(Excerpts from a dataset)
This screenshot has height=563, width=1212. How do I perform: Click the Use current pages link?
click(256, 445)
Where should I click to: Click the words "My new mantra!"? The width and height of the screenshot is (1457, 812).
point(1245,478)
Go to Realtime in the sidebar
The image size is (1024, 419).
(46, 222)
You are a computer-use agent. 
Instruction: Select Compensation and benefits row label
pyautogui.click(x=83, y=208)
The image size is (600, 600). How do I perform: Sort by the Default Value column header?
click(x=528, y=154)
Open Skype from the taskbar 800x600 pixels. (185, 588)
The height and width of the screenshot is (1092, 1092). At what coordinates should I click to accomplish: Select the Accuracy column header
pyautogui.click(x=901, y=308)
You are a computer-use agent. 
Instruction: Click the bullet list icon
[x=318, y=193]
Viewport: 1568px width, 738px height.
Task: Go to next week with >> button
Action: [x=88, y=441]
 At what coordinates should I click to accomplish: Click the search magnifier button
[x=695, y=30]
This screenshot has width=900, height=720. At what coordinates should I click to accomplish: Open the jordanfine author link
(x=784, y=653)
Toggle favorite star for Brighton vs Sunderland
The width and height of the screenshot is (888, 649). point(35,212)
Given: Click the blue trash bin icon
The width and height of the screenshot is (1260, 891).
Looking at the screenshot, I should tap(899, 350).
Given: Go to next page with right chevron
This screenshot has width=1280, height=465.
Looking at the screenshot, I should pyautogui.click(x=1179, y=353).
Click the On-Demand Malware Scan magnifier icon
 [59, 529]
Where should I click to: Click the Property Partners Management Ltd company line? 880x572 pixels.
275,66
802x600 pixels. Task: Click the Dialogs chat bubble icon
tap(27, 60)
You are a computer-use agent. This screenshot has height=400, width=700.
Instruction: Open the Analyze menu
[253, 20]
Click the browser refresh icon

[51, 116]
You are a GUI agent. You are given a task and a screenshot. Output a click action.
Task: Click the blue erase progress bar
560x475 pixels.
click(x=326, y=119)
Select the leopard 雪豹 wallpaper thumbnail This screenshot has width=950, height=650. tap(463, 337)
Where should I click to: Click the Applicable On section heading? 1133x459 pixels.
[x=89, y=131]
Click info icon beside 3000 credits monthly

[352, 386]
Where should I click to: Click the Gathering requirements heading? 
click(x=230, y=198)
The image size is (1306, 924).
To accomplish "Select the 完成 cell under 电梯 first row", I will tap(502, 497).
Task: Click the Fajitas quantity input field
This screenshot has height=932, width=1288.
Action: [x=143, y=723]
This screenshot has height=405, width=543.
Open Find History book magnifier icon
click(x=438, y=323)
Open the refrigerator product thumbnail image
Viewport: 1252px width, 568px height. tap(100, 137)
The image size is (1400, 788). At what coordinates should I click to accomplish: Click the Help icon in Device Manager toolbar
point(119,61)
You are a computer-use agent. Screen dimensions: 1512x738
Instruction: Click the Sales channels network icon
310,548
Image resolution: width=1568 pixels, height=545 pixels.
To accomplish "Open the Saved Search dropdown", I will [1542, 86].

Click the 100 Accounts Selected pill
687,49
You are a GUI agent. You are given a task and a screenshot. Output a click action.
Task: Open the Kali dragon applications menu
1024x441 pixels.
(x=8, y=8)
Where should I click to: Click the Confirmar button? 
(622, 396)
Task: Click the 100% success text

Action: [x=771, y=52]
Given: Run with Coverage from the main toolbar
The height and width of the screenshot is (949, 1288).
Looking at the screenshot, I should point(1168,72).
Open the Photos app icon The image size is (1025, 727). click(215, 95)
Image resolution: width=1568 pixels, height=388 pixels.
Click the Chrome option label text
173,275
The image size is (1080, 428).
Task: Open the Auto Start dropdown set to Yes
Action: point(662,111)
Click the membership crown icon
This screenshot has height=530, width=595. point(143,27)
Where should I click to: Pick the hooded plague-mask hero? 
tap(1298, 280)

◆ **WHAT TO PRODUCE**
In your answer, repeat each of the records exactly.

◆ **RESPONSE FOR THIS EXERCISE**
This screenshot has height=563, width=1212. How do I perform: Click the Use current pages link?
click(256, 445)
Where should I click to: Click the words "My new mantra!"? The width and height of the screenshot is (1457, 812).
point(1245,478)
Go to Realtime in the sidebar
The image size is (1024, 419).
(46, 222)
You are a computer-use agent. 
Instruction: Select Compensation and benefits row label
pyautogui.click(x=83, y=208)
The image size is (600, 600). How do I perform: Sort by the Default Value column header?
click(x=528, y=154)
Open Skype from the taskbar 800x600 pixels. (185, 588)
The height and width of the screenshot is (1092, 1092). At what coordinates should I click to accomplish: Select the Accuracy column header
pyautogui.click(x=901, y=308)
You are a computer-use agent. 
Instruction: Click the bullet list icon
[x=318, y=193]
Viewport: 1568px width, 738px height.
Task: Go to next week with >> button
Action: [x=88, y=441]
 At what coordinates should I click to accomplish: Click the search magnifier button
[x=695, y=30]
This screenshot has width=900, height=720. At what coordinates should I click to accomplish: Open the jordanfine author link
(x=784, y=653)
Toggle favorite star for Brighton vs Sunderland
The width and height of the screenshot is (888, 649). point(35,212)
Given: Click the blue trash bin icon
The width and height of the screenshot is (1260, 891).
Looking at the screenshot, I should tap(899, 350).
Given: Go to next page with right chevron
This screenshot has width=1280, height=465.
Looking at the screenshot, I should pyautogui.click(x=1179, y=353).
Click the On-Demand Malware Scan magnifier icon
 [59, 529]
Where should I click to: Click the Property Partners Management Ltd company line? 880x572 pixels.
275,66
802x600 pixels. Task: Click the Dialogs chat bubble icon
tap(27, 60)
You are a computer-use agent. This screenshot has height=400, width=700.
Instruction: Open the Analyze menu
[253, 20]
Click the browser refresh icon

[51, 116]
You are a GUI agent. You are given a task and a screenshot. Output a click action.
Task: Click the blue erase progress bar
560x475 pixels.
click(x=326, y=119)
Select the leopard 雪豹 wallpaper thumbnail This screenshot has width=950, height=650. tap(463, 337)
Where should I click to: Click the Applicable On section heading? 1133x459 pixels.
[x=89, y=131]
Click info icon beside 3000 credits monthly

[352, 386]
Where should I click to: Click the Gathering requirements heading? 
click(x=230, y=198)
The image size is (1306, 924).
To accomplish "Select the 完成 cell under 电梯 first row", I will tap(502, 497).
Task: Click the Fajitas quantity input field
This screenshot has height=932, width=1288.
Action: [x=143, y=723]
This screenshot has height=405, width=543.
Open Find History book magnifier icon
click(x=438, y=323)
Open the refrigerator product thumbnail image
Viewport: 1252px width, 568px height. tap(100, 137)
The image size is (1400, 788). At what coordinates should I click to accomplish: Click the Help icon in Device Manager toolbar
point(119,61)
You are a computer-use agent. Screen dimensions: 1512x738
Instruction: Click the Sales channels network icon
310,548
Image resolution: width=1568 pixels, height=545 pixels.
To accomplish "Open the Saved Search dropdown", I will [1542, 86].

Click the 100 Accounts Selected pill
687,49
You are a GUI agent. You are given a task and a screenshot. Output a click action.
Task: Open the Kali dragon applications menu
1024x441 pixels.
(x=8, y=8)
Where should I click to: Click the Confirmar button? 
(622, 396)
Task: Click the 100% success text

Action: [x=771, y=52]
Given: Run with Coverage from the main toolbar
The height and width of the screenshot is (949, 1288).
Looking at the screenshot, I should point(1168,72).
Open the Photos app icon The image size is (1025, 727). click(215, 95)
Image resolution: width=1568 pixels, height=388 pixels.
Click the Chrome option label text
173,275
The image size is (1080, 428).
Task: Open the Auto Start dropdown set to Yes
Action: point(662,111)
Click the membership crown icon
This screenshot has height=530, width=595. point(143,27)
Where should I click to: Pick the hooded plague-mask hero? 
tap(1298, 280)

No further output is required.